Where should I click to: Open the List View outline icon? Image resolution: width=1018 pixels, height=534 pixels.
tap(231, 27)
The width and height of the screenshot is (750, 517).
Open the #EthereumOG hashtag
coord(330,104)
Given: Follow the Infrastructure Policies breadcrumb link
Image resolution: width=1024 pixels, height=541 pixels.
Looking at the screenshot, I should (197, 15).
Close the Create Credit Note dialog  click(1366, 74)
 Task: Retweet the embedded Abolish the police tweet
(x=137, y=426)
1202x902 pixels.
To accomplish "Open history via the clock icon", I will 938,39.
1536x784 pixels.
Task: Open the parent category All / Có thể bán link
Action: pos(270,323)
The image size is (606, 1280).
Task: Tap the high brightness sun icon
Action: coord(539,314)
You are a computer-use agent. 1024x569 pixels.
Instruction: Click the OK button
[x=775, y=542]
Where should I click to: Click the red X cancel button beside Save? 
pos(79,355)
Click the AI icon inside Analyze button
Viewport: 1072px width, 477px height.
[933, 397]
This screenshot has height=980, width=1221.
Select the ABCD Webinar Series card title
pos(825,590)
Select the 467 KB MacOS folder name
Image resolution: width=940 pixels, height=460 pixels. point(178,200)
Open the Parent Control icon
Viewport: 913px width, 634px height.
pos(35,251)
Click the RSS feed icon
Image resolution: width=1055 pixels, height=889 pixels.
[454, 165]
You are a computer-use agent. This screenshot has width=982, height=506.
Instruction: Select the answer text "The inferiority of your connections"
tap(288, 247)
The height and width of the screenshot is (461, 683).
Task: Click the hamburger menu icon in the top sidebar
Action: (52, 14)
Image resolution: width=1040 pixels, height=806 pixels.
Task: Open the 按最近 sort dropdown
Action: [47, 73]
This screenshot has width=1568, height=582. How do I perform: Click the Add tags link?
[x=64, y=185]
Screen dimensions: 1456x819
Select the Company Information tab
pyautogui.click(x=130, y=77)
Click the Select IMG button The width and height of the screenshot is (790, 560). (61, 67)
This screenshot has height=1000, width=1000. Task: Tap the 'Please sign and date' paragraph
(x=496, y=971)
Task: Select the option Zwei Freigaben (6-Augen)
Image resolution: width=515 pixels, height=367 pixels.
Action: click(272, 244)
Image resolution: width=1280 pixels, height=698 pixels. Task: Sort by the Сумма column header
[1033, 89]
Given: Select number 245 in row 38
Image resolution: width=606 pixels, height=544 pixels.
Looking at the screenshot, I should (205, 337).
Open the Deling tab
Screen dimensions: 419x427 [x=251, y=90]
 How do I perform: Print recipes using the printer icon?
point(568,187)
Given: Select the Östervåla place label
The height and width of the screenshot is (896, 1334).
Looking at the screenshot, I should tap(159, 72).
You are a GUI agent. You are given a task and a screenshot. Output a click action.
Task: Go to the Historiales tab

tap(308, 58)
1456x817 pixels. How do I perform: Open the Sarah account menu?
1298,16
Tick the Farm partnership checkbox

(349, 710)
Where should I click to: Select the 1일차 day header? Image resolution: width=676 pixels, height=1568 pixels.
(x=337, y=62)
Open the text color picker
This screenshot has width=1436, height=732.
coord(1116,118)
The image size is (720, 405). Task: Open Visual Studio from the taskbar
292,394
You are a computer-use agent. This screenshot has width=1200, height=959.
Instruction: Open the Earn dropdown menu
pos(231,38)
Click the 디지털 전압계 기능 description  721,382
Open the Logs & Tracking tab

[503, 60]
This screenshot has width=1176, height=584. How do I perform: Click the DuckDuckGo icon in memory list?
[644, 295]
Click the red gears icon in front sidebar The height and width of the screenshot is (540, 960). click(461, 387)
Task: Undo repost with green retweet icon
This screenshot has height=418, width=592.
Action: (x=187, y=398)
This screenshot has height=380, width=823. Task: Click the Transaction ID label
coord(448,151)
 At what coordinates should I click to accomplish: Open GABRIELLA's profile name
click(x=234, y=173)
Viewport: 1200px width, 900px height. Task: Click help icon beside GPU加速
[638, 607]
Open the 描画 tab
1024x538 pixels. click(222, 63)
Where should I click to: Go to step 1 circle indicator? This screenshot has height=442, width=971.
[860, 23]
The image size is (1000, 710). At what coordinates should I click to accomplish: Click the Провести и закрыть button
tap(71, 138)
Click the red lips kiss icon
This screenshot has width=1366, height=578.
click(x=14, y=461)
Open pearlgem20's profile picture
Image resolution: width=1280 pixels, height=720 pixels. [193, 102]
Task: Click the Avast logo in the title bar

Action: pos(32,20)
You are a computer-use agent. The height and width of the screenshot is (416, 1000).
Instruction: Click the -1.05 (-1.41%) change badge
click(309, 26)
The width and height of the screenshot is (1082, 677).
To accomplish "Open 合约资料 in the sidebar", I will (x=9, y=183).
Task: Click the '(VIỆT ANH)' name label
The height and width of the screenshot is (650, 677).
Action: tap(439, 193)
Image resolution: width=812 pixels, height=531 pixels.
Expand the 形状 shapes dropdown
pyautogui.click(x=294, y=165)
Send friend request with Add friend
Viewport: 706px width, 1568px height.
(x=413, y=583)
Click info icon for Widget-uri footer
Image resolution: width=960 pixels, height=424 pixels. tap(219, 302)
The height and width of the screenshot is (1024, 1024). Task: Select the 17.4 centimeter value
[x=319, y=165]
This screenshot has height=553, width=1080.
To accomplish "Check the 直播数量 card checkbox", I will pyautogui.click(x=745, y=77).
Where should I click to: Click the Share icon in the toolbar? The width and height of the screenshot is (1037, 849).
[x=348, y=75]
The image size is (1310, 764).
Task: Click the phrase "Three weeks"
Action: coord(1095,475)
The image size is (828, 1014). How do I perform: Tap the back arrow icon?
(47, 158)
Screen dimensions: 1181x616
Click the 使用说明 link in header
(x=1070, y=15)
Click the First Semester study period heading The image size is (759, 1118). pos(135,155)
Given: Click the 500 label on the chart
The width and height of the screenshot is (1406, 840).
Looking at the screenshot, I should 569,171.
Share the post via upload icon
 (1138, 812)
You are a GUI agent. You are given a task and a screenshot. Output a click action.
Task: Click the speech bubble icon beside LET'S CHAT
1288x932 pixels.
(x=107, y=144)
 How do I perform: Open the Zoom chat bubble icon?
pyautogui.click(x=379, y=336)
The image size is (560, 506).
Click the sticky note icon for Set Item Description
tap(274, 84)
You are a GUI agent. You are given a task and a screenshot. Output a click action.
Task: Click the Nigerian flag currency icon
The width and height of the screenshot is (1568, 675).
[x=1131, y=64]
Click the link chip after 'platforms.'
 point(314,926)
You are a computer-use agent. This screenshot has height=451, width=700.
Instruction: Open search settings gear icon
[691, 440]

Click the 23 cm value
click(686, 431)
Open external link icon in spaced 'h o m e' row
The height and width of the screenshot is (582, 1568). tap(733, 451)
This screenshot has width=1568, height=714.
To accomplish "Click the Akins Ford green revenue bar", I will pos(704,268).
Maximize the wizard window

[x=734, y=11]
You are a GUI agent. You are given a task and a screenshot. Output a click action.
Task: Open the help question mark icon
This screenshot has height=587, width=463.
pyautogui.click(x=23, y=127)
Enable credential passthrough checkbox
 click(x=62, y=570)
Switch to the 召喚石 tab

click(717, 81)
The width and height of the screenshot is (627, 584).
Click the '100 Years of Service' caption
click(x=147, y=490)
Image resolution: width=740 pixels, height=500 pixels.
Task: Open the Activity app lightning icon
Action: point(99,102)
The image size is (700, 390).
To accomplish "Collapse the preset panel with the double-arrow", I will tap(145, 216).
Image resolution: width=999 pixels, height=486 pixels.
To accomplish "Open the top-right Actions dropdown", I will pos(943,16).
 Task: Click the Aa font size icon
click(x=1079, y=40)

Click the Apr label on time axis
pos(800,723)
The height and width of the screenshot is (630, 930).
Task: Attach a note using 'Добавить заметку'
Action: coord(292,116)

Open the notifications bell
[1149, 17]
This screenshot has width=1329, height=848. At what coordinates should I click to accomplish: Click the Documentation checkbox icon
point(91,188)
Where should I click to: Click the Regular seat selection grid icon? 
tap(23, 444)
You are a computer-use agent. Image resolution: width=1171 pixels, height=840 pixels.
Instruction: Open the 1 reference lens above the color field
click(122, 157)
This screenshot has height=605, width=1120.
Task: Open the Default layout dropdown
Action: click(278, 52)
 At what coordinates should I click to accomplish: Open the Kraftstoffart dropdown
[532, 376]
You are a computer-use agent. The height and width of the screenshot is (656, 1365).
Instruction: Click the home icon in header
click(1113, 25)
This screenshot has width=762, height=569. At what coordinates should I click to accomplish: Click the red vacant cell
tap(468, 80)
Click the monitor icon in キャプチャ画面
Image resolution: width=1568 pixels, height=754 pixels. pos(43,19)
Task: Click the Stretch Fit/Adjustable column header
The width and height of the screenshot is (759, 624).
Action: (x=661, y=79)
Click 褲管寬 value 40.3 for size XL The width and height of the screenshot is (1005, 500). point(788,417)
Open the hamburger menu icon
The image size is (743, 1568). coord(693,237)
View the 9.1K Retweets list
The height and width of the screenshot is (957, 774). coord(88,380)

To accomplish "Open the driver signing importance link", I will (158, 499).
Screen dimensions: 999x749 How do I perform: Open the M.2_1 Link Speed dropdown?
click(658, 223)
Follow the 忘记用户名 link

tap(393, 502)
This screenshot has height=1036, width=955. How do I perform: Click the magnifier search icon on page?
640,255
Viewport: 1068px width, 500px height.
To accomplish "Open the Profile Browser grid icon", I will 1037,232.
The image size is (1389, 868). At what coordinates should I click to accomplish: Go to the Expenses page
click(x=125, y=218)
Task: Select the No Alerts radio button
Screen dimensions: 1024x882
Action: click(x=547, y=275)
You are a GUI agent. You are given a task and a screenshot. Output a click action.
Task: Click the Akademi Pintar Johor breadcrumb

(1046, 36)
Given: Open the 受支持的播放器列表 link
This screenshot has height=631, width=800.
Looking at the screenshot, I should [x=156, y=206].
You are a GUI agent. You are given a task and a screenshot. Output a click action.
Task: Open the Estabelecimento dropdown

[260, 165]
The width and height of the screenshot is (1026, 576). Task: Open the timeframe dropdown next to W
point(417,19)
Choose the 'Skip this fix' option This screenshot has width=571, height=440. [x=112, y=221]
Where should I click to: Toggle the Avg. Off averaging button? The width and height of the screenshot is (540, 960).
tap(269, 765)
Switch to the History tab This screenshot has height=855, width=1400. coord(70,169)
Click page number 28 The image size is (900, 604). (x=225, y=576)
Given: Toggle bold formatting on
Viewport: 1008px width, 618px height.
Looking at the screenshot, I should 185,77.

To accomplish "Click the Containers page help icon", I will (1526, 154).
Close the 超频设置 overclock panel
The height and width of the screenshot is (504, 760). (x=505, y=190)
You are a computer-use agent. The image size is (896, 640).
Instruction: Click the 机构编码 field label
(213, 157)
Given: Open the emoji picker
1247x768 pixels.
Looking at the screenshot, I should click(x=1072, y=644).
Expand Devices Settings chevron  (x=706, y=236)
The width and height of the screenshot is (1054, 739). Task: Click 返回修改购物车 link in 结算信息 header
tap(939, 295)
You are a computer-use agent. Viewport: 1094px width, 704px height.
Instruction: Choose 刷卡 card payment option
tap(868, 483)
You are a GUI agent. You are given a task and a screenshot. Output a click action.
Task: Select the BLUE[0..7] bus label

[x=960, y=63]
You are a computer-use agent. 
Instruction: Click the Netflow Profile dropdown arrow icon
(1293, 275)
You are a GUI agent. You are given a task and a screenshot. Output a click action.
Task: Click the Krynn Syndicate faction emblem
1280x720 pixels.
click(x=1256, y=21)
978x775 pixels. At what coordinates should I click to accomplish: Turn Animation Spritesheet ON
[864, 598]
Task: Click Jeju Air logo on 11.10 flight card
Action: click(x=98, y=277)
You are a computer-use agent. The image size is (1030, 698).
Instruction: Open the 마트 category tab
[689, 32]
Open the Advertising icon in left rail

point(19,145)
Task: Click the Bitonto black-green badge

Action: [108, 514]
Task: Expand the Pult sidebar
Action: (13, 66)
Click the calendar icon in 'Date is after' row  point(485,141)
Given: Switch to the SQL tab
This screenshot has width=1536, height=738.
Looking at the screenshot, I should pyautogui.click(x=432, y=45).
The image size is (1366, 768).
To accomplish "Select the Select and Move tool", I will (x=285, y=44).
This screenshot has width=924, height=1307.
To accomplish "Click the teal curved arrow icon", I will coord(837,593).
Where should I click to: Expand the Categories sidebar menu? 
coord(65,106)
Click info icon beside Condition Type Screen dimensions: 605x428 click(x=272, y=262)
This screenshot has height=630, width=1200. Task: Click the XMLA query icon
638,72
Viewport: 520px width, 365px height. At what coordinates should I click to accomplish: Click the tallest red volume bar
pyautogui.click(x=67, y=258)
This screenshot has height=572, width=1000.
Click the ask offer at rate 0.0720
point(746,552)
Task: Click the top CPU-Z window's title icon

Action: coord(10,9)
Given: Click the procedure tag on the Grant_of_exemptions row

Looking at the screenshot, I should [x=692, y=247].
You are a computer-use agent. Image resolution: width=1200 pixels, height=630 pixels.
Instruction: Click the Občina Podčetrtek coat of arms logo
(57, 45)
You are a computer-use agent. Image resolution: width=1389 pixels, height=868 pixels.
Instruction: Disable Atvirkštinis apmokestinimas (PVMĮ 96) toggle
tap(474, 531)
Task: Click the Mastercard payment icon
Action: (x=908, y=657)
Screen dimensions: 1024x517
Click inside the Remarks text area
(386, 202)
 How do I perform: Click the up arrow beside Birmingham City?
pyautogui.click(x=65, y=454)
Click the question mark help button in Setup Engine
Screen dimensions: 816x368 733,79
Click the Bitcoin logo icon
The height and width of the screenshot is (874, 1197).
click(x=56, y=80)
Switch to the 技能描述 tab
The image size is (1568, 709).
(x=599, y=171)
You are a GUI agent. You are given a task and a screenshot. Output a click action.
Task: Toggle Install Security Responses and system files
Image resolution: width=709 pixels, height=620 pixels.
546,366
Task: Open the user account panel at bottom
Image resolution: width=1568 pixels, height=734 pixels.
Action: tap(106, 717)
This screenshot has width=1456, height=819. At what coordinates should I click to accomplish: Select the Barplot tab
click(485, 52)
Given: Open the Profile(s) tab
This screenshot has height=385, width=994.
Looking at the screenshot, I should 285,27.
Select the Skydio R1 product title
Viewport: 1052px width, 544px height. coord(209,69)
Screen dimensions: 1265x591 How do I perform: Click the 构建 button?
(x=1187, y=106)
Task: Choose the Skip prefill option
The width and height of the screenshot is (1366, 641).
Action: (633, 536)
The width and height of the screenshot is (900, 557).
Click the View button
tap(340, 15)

▸ Work to complete
Write out exactly, please, the lines beginning at the start of the material and ending with the line that holds "1202x902 pixels.", both included.

▸ Output below
Where should I click to: Open the List View outline icon? Image resolution: width=1018 pixels, height=534 pixels.
tap(231, 27)
The width and height of the screenshot is (750, 517).
Open the #EthereumOG hashtag
coord(330,104)
Given: Follow the Infrastructure Policies breadcrumb link
Image resolution: width=1024 pixels, height=541 pixels.
Looking at the screenshot, I should (197, 15).
Close the Create Credit Note dialog  click(1366, 74)
 Task: Retweet the embedded Abolish the police tweet
(x=137, y=426)
1202x902 pixels.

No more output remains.